Por que o ouro voltou a subir

O preço do ouro voltou a subir após uma correção significativa, já que os traders receberam com satisfação a notícia de um acordo entre os EUA e o Irã para pôr fim ao conflito, o que reduziu parcialmente os riscos inflacionários.

O renovado interesse pelo ouro indica que os investidores não têm pressa em abandonar completamente suas qualidades defensivas. Fatores inflacionários de longo prazo, como os problemas nos mercados de energia e os elevados volumes de estímulos fiscais e monetários, continuam presentes, sustentando o interesse pelo ouro como reserva de valor.

No geral, a situação no mercado de ouro reflete a dualidade do sentimento dos investidores. Por um lado, a busca por redução de riscos e por ativos de maior rendimento pressiona os preços do metal precioso. Por outro, as persistentes expectativas inflacionárias e a possível volatilidade da economia global continuam a tornar o ouro atraente para quem procura um porto seguro para o capital.

Hoje, o preço do ouro alcançou US$ 4.741 por onça, alta de 3% em relação à quarta-feira. A queda dos preços da energia pressionou os rendimentos dos títulos, enquanto o dólar recuou aos níveis pré-guerra, impactando positivamente o ouro, que é cotado em moeda americana e não oferece rendimento.

Atualmente, o Irã está considerando uma nova proposta dos EUA para encerrar o conflito, que já dura quase 10 semanas. Uma resposta sobre o acordo é esperada nas próximas 24 horas. O presidente dos EUA, Donald Trump, vem indicando repetidamente ao longo do conflito que um acordo estaria próximo, embora isso ainda não tenha se concretizado.

Na quarta-feira, Trump afirmou nas redes sociais que os EUA encerrariam sua campanha militar e levantariam o bloqueio do Estreito de Ormuz, desde que o Irã concorde em cumprir os termos acordados — algo que pode representar uma premissa bastante otimista. No entanto, o principal ponto do acordo envolve a renúncia do Irã ao enriquecimento de urânio, condição que Teerã tem rejeitado reiteradamente.
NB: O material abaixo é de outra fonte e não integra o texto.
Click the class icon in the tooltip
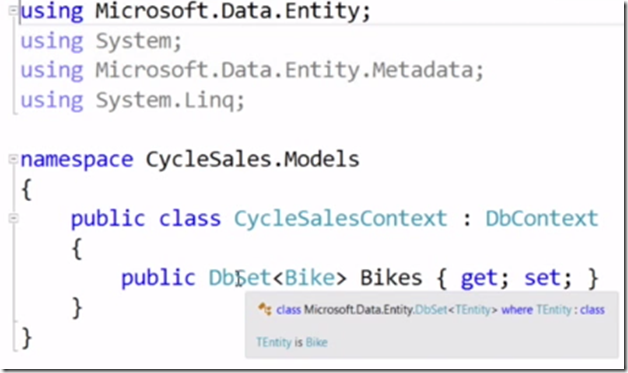Viewport: 628px width, 373px height. [x=265, y=309]
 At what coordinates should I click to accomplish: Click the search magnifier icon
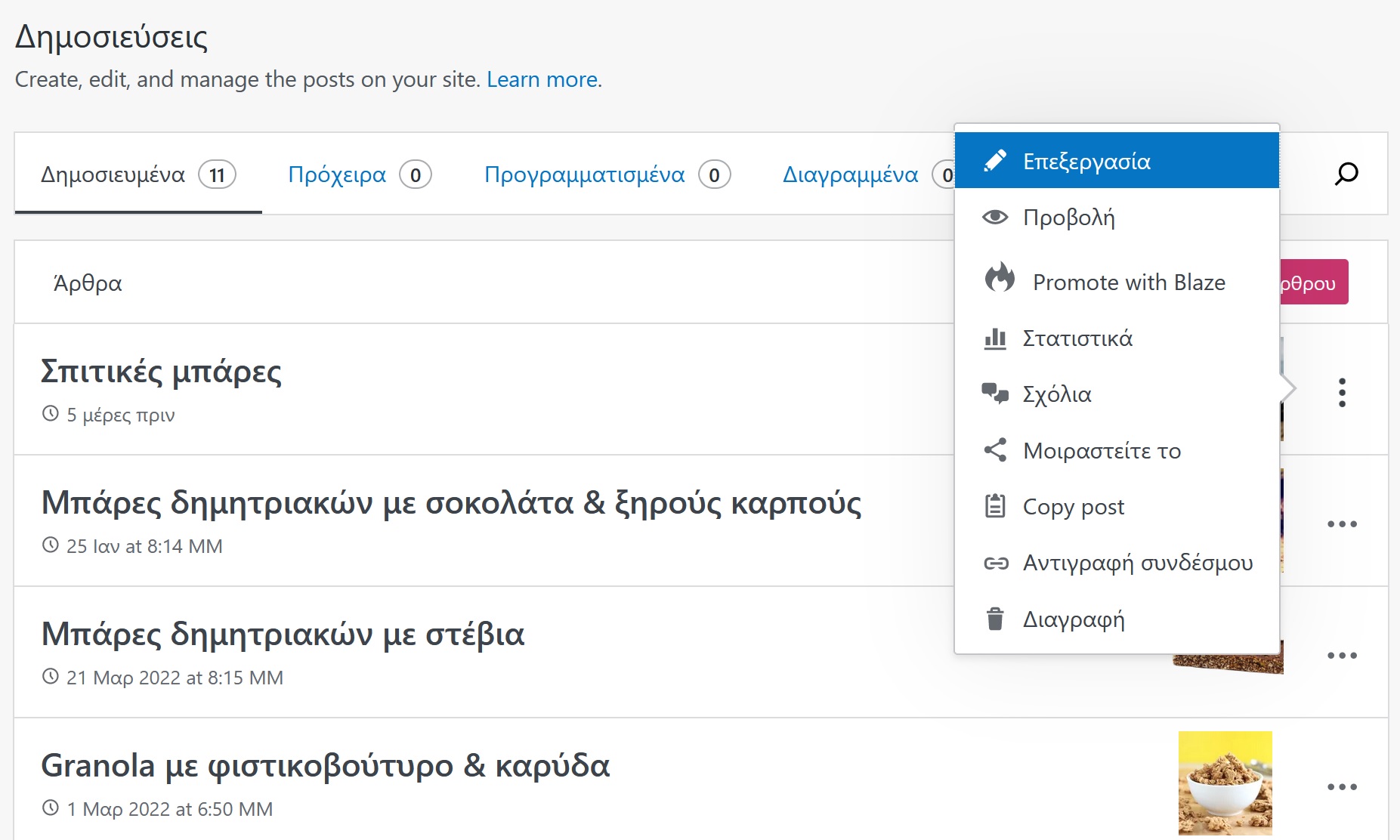click(1346, 174)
Vale destacar que, desde o início do conflito, no fim de fevereiro deste ano, o preço do ouro caiu cerca de 11%, já que o fechamento do Estreito de Ormuz e o consequente choque nos preços da energia aumentaram as preocupações com a inflação e com a possibilidade de os juros permanecerem elevados por um período prolongado.

Quanto ao cenário técnico atual do gold, os compradores precisam superar a resistência mais próxima em US$ 4.771. Isso abrirá caminho para um avanço em direção a US$ 4.835, acima do qual o rompimento será bastante difícil. O alvo mais distante está localizado na região de US$ 4.893.

Em caso de queda do ouro, os vendedores tentarão assumir o controle da região de US$ 4.708. Se isso acontecer, o rompimento dessa faixa representará um golpe significativo para as posições compradas, podendo empurrar o ouro para a mínima de US$ 4.656, com potencial de queda até US$ 4.607.